• [Records for the exercise]
Start of Block

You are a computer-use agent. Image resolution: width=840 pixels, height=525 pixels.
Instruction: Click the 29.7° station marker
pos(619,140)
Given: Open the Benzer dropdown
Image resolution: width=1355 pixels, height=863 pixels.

End of Block
Start of Block

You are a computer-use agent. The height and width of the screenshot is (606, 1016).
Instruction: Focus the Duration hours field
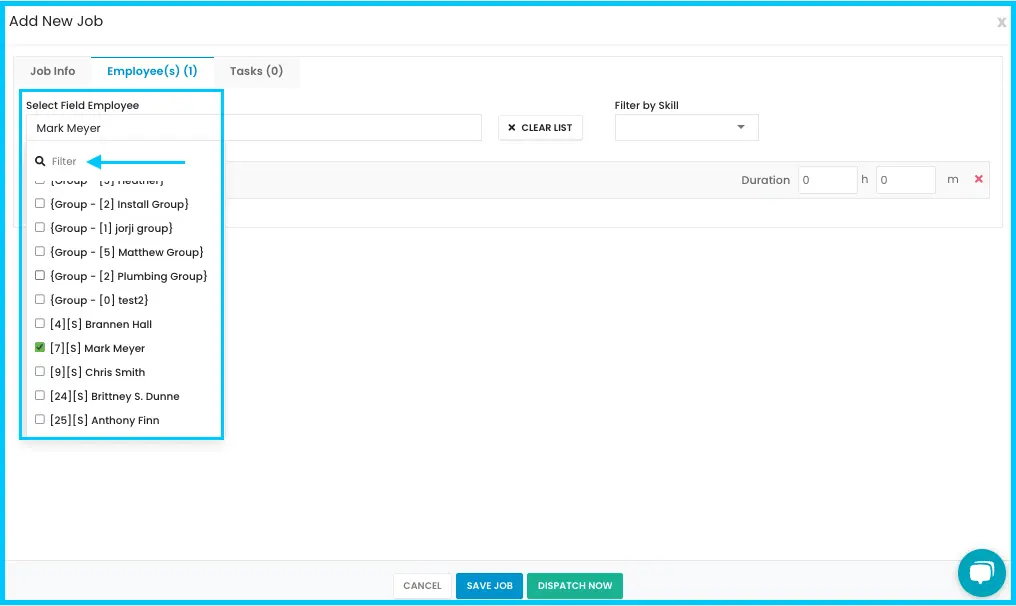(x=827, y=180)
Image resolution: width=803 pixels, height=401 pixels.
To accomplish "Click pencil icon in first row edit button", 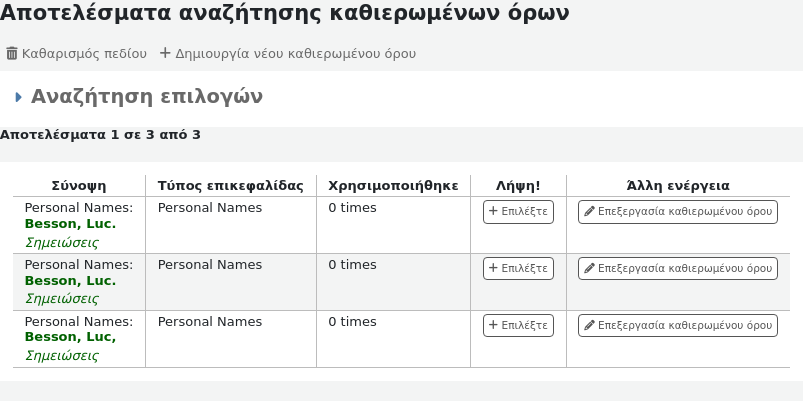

End of Block
Start of Block

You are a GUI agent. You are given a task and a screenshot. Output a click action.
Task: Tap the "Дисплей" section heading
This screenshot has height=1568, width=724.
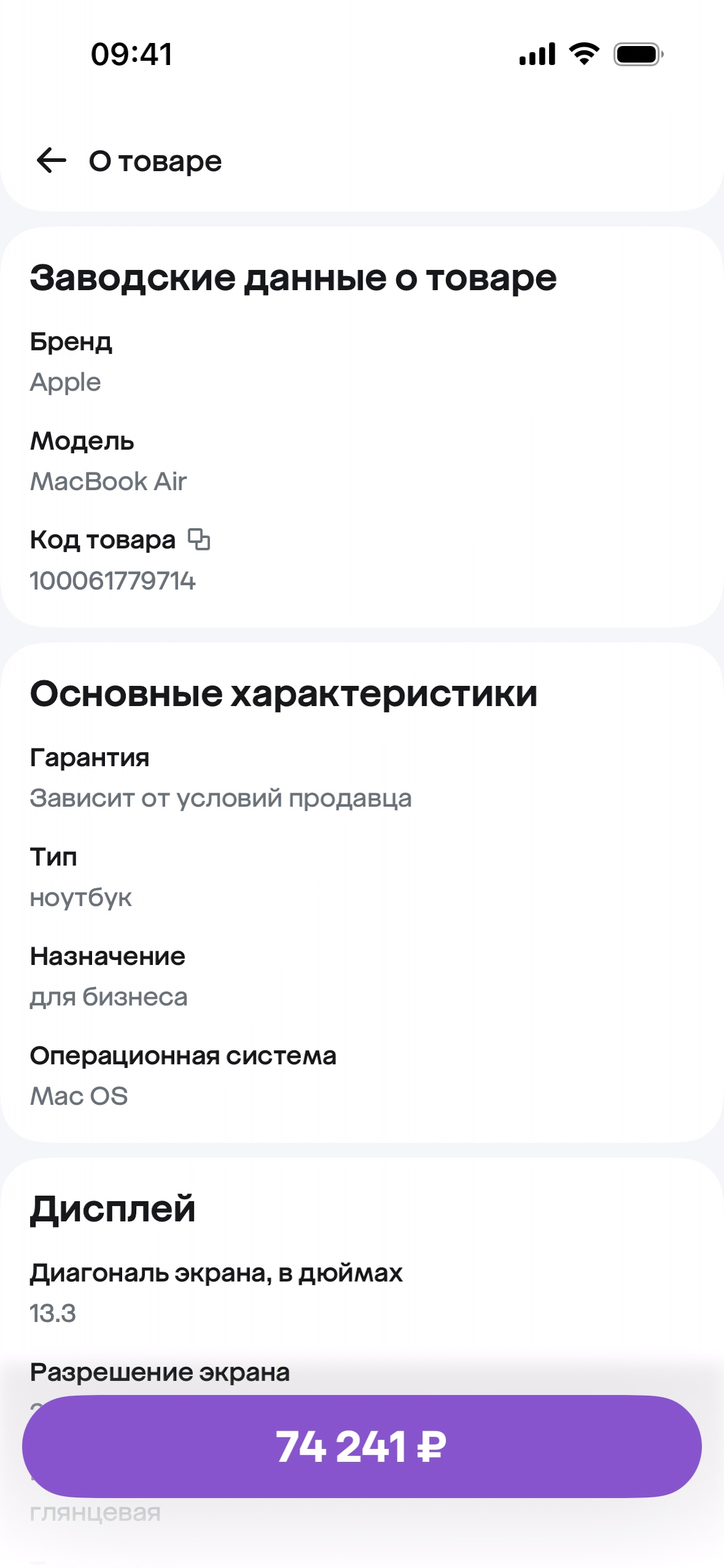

End of Block

• [Directions] From the records above, copy exactly the stretch from the line holding "You are a computer-use agent. The" through the line holding "pencil icon in", both ends included, without the pictures.

• [Result of this task]
You are a computer-use agent. The height and width of the screenshot is (606, 1016).
Instruction: Focus the Duration hours field
(x=827, y=180)
Image resolution: width=803 pixels, height=401 pixels.
To accomplish "Click pencil icon in first row edit button", 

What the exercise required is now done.